◆ Try it: Write out all of the records, keeping each one exactly as written.

◆ Extracted entries:
======
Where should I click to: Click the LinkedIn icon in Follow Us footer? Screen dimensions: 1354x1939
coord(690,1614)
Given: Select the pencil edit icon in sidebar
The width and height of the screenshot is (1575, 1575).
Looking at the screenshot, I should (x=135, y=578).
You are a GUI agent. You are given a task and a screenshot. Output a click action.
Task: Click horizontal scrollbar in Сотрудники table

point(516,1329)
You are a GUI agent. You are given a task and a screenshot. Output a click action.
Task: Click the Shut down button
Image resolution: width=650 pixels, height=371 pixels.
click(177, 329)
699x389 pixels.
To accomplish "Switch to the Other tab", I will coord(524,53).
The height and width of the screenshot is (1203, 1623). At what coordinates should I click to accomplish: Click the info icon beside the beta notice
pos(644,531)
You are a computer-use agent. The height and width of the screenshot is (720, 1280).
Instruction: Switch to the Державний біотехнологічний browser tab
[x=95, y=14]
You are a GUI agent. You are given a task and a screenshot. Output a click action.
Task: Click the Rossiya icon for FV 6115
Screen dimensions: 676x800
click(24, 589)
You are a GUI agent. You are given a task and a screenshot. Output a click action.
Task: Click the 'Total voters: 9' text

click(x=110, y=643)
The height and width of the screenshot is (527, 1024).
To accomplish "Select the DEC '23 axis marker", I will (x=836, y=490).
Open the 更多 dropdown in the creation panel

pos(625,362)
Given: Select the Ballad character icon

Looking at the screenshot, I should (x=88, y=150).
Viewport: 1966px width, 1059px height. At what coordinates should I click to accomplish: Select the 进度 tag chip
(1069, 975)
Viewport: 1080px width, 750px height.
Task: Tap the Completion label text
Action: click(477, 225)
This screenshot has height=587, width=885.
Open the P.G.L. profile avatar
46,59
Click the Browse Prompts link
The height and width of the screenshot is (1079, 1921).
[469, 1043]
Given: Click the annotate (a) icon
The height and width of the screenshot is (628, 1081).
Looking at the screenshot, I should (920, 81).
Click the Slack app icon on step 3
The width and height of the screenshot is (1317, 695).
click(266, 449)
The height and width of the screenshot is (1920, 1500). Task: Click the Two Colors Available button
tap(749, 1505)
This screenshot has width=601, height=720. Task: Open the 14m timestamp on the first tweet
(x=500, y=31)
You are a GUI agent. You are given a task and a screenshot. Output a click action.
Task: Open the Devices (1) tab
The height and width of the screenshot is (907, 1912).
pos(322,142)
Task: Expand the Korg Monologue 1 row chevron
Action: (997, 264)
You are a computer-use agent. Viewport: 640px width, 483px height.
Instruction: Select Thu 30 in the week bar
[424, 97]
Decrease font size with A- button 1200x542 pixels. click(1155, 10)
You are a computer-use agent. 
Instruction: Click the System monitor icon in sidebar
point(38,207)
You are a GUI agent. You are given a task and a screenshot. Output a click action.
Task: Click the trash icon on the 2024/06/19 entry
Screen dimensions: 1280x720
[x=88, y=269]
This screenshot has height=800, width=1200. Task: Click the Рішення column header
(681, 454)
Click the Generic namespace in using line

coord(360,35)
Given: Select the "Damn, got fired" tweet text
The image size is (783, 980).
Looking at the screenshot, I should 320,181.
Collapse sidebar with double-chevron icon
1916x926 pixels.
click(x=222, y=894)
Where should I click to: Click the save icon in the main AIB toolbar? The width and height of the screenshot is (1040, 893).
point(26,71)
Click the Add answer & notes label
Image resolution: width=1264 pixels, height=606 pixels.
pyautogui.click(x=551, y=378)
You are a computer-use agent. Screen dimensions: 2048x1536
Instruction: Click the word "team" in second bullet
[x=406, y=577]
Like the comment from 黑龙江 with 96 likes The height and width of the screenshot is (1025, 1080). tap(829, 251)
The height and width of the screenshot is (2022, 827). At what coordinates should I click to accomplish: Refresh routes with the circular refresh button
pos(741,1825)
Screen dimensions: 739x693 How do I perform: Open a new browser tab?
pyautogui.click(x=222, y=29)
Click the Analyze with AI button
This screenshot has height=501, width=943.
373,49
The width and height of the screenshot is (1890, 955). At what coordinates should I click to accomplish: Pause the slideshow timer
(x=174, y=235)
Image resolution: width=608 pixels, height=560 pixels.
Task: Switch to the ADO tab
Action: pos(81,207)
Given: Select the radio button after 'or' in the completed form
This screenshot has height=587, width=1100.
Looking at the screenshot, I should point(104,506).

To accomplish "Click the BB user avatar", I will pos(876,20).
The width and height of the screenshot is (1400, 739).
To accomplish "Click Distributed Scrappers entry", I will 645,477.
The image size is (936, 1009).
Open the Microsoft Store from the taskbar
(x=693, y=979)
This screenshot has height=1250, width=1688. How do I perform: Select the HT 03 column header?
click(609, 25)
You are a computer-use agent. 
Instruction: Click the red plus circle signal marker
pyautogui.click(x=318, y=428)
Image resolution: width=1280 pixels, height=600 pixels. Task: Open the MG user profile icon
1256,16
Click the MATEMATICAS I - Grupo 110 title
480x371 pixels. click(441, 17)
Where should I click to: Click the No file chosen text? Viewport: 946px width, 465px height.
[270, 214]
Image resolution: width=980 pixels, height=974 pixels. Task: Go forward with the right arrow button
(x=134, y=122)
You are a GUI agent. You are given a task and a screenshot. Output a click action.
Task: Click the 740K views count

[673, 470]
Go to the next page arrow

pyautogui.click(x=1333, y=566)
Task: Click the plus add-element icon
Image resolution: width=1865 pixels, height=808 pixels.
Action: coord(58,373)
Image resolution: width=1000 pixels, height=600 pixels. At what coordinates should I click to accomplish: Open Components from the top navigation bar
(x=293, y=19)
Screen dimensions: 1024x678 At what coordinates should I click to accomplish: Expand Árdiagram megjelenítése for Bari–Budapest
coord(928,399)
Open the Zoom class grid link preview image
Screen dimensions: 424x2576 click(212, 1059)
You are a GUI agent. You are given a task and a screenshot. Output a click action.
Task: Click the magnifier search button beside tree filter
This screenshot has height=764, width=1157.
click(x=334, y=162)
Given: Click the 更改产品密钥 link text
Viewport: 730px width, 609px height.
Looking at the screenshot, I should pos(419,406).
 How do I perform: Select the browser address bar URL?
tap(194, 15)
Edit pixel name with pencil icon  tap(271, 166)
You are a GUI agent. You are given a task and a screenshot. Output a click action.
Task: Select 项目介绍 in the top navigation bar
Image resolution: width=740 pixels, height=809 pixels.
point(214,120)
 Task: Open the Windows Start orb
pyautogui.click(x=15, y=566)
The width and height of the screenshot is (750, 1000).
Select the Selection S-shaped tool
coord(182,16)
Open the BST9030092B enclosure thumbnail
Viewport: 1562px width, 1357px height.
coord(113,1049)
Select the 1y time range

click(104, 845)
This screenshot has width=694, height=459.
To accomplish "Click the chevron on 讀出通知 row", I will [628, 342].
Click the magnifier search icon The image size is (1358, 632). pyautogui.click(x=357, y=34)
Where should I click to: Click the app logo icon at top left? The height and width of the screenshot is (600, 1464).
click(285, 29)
======
◆ Solution for this task:
Where should I click to: Click the LinkedIn icon in Follow Us footer? Screen dimensions: 1354x1939
coord(690,1614)
Given: Select the pencil edit icon in sidebar
The width and height of the screenshot is (1575, 1575).
Looking at the screenshot, I should (x=135, y=578).
You are a GUI agent. You are given a task and a screenshot. Output a click action.
Task: Click horizontal scrollbar in Сотрудники table

point(516,1329)
You are a GUI agent. You are given a task and a screenshot. Output a click action.
Task: Click the Shut down button
Image resolution: width=650 pixels, height=371 pixels.
click(177, 329)
699x389 pixels.
To accomplish "Switch to the Other tab", I will coord(524,53).
The height and width of the screenshot is (1203, 1623). At what coordinates should I click to accomplish: Click the info icon beside the beta notice
pos(644,531)
You are a computer-use agent. The height and width of the screenshot is (720, 1280).
Instruction: Switch to the Державний біотехнологічний browser tab
[x=95, y=14]
You are a GUI agent. You are given a task and a screenshot. Output a click action.
Task: Click the Rossiya icon for FV 6115
Screen dimensions: 676x800
click(24, 589)
You are a GUI agent. You are given a task and a screenshot. Output a click action.
Task: Click the 'Total voters: 9' text

click(x=110, y=643)
The height and width of the screenshot is (527, 1024).
To accomplish "Select the DEC '23 axis marker", I will (x=836, y=490).
Open the 更多 dropdown in the creation panel

pos(625,362)
Given: Select the Ballad character icon

Looking at the screenshot, I should (x=88, y=150).
Viewport: 1966px width, 1059px height. At what coordinates should I click to accomplish: Select the 进度 tag chip
(1069, 975)
Viewport: 1080px width, 750px height.
Task: Tap the Completion label text
Action: click(477, 225)
This screenshot has height=587, width=885.
Open the P.G.L. profile avatar
46,59
Click the Browse Prompts link
The height and width of the screenshot is (1079, 1921).
[469, 1043]
Given: Click the annotate (a) icon
The height and width of the screenshot is (628, 1081).
Looking at the screenshot, I should (920, 81).
Click the Slack app icon on step 3
The width and height of the screenshot is (1317, 695).
click(266, 449)
The height and width of the screenshot is (1920, 1500). Task: Click the Two Colors Available button
tap(749, 1505)
This screenshot has width=601, height=720. Task: Open the 14m timestamp on the first tweet
(x=500, y=31)
You are a GUI agent. You are given a task and a screenshot. Output a click action.
Task: Open the Devices (1) tab
The height and width of the screenshot is (907, 1912).
pos(322,142)
Task: Expand the Korg Monologue 1 row chevron
Action: (997, 264)
You are a computer-use agent. Viewport: 640px width, 483px height.
Instruction: Select Thu 30 in the week bar
[424, 97]
Decrease font size with A- button 1200x542 pixels. click(1155, 10)
You are a computer-use agent. 
Instruction: Click the System monitor icon in sidebar
point(38,207)
You are a GUI agent. You are given a task and a screenshot. Output a click action.
Task: Click the trash icon on the 2024/06/19 entry
Screen dimensions: 1280x720
[x=88, y=269]
This screenshot has height=800, width=1200. Task: Click the Рішення column header
(681, 454)
Click the Generic namespace in using line

coord(360,35)
Given: Select the "Damn, got fired" tweet text
The image size is (783, 980).
Looking at the screenshot, I should 320,181.
Collapse sidebar with double-chevron icon
1916x926 pixels.
click(x=222, y=894)
Where should I click to: Click the save icon in the main AIB toolbar? The width and height of the screenshot is (1040, 893).
point(26,71)
Click the Add answer & notes label
Image resolution: width=1264 pixels, height=606 pixels.
pyautogui.click(x=551, y=378)
You are a computer-use agent. Screen dimensions: 2048x1536
Instruction: Click the word "team" in second bullet
[x=406, y=577]
Like the comment from 黑龙江 with 96 likes The height and width of the screenshot is (1025, 1080). tap(829, 251)
The height and width of the screenshot is (2022, 827). At what coordinates should I click to accomplish: Refresh routes with the circular refresh button
pos(741,1825)
Screen dimensions: 739x693 How do I perform: Open a new browser tab?
pyautogui.click(x=222, y=29)
Click the Analyze with AI button
This screenshot has height=501, width=943.
373,49
The width and height of the screenshot is (1890, 955). At what coordinates should I click to accomplish: Pause the slideshow timer
(x=174, y=235)
Image resolution: width=608 pixels, height=560 pixels.
Task: Switch to the ADO tab
Action: pos(81,207)
Given: Select the radio button after 'or' in the completed form
This screenshot has height=587, width=1100.
Looking at the screenshot, I should point(104,506).

To accomplish "Click the BB user avatar", I will pos(876,20).
The width and height of the screenshot is (1400, 739).
To accomplish "Click Distributed Scrappers entry", I will 645,477.
The image size is (936, 1009).
Open the Microsoft Store from the taskbar
(x=693, y=979)
This screenshot has height=1250, width=1688. How do I perform: Select the HT 03 column header?
click(609, 25)
You are a computer-use agent. 
Instruction: Click the red plus circle signal marker
pyautogui.click(x=318, y=428)
Image resolution: width=1280 pixels, height=600 pixels. Task: Open the MG user profile icon
1256,16
Click the MATEMATICAS I - Grupo 110 title
480x371 pixels. click(441, 17)
Where should I click to: Click the No file chosen text? Viewport: 946px width, 465px height.
[270, 214]
Image resolution: width=980 pixels, height=974 pixels. Task: Go forward with the right arrow button
(x=134, y=122)
You are a GUI agent. You are given a task and a screenshot. Output a click action.
Task: Click the 740K views count

[673, 470]
Go to the next page arrow

pyautogui.click(x=1333, y=566)
Task: Click the plus add-element icon
Image resolution: width=1865 pixels, height=808 pixels.
Action: coord(58,373)
Image resolution: width=1000 pixels, height=600 pixels. At what coordinates should I click to accomplish: Open Components from the top navigation bar
(x=293, y=19)
Screen dimensions: 1024x678 At what coordinates should I click to accomplish: Expand Árdiagram megjelenítése for Bari–Budapest
coord(928,399)
Open the Zoom class grid link preview image
Screen dimensions: 424x2576 click(212, 1059)
You are a GUI agent. You are given a task and a screenshot. Output a click action.
Task: Click the magnifier search button beside tree filter
This screenshot has height=764, width=1157.
click(x=334, y=162)
Given: Click the 更改产品密钥 link text
Viewport: 730px width, 609px height.
Looking at the screenshot, I should pos(419,406).
 How do I perform: Select the browser address bar URL?
tap(194, 15)
Edit pixel name with pencil icon  tap(271, 166)
You are a GUI agent. You are given a task and a screenshot. Output a click action.
Task: Select 项目介绍 in the top navigation bar
Image resolution: width=740 pixels, height=809 pixels.
point(214,120)
 Task: Open the Windows Start orb
pyautogui.click(x=15, y=566)
The width and height of the screenshot is (750, 1000).
Select the Selection S-shaped tool
coord(182,16)
Open the BST9030092B enclosure thumbnail
Viewport: 1562px width, 1357px height.
coord(113,1049)
Select the 1y time range

click(104, 845)
This screenshot has width=694, height=459.
To accomplish "Click the chevron on 讀出通知 row", I will [628, 342].
Click the magnifier search icon The image size is (1358, 632). pyautogui.click(x=357, y=34)
Where should I click to: Click the app logo icon at top left? The height and width of the screenshot is (600, 1464).
click(285, 29)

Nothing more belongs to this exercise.